Şehit aileleri, gaziler ne diyor, terörle mücadeleye yıllarını vermiş isimlerin görüşü nedir, Türk Milleti'nin beklentisi nedir, buna bakılmaksızın sözde silahlar sussun sözü arkasına sığınıp Türk Milleti'ne bölünmeyi kabullendirme arayışları bütün hızıyla devam etmektedir.
Nihai Hedef Nedir?
Yıllar önce CIA Eski Türkiye Masası Şefi Graham Fuller'ın "Yeni Türkiye Cumhuriyeti" adını vererek yayınladığı kitabında yer alan ne varsa bugünlere baktığımızda Türkiye'nin önüne koyulmak istenilen gelecek planında da o vardır.
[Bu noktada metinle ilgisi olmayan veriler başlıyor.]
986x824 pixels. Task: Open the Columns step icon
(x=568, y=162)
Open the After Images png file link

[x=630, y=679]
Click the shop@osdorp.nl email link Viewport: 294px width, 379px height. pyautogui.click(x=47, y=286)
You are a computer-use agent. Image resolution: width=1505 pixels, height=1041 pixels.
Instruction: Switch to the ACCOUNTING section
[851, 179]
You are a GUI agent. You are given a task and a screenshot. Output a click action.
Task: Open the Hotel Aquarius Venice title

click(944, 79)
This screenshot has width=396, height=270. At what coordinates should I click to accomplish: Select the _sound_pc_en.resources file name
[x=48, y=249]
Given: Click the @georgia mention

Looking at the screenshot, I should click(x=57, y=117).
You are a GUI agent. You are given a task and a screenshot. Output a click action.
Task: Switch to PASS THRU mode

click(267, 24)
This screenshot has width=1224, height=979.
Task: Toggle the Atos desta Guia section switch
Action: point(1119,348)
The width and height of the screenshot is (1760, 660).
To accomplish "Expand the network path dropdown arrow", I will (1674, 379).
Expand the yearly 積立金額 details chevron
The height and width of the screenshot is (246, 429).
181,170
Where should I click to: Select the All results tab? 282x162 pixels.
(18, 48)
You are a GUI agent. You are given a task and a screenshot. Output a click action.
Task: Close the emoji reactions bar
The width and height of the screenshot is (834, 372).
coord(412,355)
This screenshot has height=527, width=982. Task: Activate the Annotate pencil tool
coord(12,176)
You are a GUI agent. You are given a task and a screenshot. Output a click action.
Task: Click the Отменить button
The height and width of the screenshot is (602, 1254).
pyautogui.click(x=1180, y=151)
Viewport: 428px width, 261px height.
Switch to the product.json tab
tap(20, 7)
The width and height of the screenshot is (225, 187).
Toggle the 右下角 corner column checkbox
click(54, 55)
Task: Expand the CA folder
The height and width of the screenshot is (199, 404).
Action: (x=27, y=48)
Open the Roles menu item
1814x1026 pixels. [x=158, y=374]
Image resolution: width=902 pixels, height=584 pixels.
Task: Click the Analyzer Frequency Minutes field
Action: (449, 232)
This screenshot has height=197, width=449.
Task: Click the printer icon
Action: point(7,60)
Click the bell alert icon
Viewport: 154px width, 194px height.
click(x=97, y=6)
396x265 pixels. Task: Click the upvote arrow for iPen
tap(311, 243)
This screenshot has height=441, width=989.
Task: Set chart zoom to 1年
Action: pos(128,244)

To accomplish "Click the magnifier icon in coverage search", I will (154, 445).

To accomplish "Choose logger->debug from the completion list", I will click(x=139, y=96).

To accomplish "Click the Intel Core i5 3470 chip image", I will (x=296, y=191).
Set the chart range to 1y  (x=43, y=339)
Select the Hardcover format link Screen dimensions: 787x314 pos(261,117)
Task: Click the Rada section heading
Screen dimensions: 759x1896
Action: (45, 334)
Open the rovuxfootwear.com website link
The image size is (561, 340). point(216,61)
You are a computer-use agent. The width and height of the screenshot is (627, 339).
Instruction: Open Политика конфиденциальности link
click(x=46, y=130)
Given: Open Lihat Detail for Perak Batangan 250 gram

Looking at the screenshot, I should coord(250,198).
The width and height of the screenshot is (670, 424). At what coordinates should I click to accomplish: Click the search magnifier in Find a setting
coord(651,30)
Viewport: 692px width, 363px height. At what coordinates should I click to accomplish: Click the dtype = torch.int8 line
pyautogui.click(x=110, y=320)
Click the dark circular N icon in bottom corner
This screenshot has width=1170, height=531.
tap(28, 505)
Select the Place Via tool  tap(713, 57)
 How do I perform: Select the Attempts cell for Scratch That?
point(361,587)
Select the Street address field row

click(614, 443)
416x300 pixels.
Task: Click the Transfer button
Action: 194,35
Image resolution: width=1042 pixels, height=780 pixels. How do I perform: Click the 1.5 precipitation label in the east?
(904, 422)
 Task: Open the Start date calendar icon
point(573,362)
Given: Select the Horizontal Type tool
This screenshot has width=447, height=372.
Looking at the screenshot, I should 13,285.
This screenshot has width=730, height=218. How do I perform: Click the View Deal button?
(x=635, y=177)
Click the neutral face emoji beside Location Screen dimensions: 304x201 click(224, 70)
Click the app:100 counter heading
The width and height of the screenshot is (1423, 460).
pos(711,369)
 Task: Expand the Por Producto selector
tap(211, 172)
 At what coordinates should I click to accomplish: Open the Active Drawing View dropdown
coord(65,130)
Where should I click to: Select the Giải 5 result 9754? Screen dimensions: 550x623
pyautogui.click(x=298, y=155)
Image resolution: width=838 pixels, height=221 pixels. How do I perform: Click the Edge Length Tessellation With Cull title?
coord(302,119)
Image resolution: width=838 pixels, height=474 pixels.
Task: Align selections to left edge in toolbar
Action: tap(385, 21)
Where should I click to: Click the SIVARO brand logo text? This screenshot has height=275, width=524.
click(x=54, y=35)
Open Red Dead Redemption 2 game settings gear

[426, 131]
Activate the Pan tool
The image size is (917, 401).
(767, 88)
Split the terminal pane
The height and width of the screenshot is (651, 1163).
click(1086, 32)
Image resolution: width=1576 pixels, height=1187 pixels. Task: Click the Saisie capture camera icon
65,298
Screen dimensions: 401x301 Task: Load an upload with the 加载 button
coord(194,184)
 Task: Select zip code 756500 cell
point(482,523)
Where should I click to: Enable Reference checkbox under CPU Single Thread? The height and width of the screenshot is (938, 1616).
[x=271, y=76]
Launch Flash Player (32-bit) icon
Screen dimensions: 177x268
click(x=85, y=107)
Ortadoğu'yu BOP kapsamında etnik ve mezhepsel ayrımcılıkla param parça etmeye mahkum eden ABD, kirli elini AKP-PKK ortaklığı ile bu kez Türk Milleti'nin üzerine uzatmış durumdadır.
Ortadoğu Bölgesi'ndeki petrol yataklarını üç aşağı beş yukarı kontrol altına alan ABD, şimdi İsrail'i güvenlik altına almayı ve yine Ortadoğu'nun en büyük ve en önemli su kaynaklarını da kontrolü altında tutacak bir sözde Kürt devletini kurmayı amaçlamaktadır. Bunun için dört parçalı yapının Türkiye'deki ayağını harekete geçirme vakti birilerine göre gelmiştir. Selahattin Demirtaş'ın, terörist başının düşünceleri olarak ifade ettiği konudan temel esasın bu olduğu açıkça anlaşılmaktadır.
MHP, Türk Milleti'ne Gidiyor
Varsın AKP yolunu terörist başı ile bir eylesin, teröristlerin yol haritasını kendi kaderleri olarak belirleye dursun. Artık herşey tüm çıplaklığı ile ortaya çıkmıştır. AKP'nin Türk Milleti'ni götüreceği yer felaketten başka bir alan olmayacaktır.
Türk Milleti'nin bu garabet yüklü gelişmelere ve ihanetler karşısındaki görüşüne MHP'den başka kimse kulak vermemektedir.
Büyük buluşmayı gerçekleştirip, çareyi ne ABD, ne AB, ne terörist başı, nede bir başka Türk Milleti'ne karşı düşmanlık besleyen yerlerde değil, doğrudan Türk Milleti'nin kendisinde arayan ve ona gidecek olan MHP'nin Bursa'dan başlatacağı mitingler ile büyük uyanış gerçekleşecek, direniş ruhu milyonlara ulaşacak ve Türkiye'nin AKP gibi hainlerle işbirliği yapan bir zihniyete mahkum olmadığı anlaşılacaktır.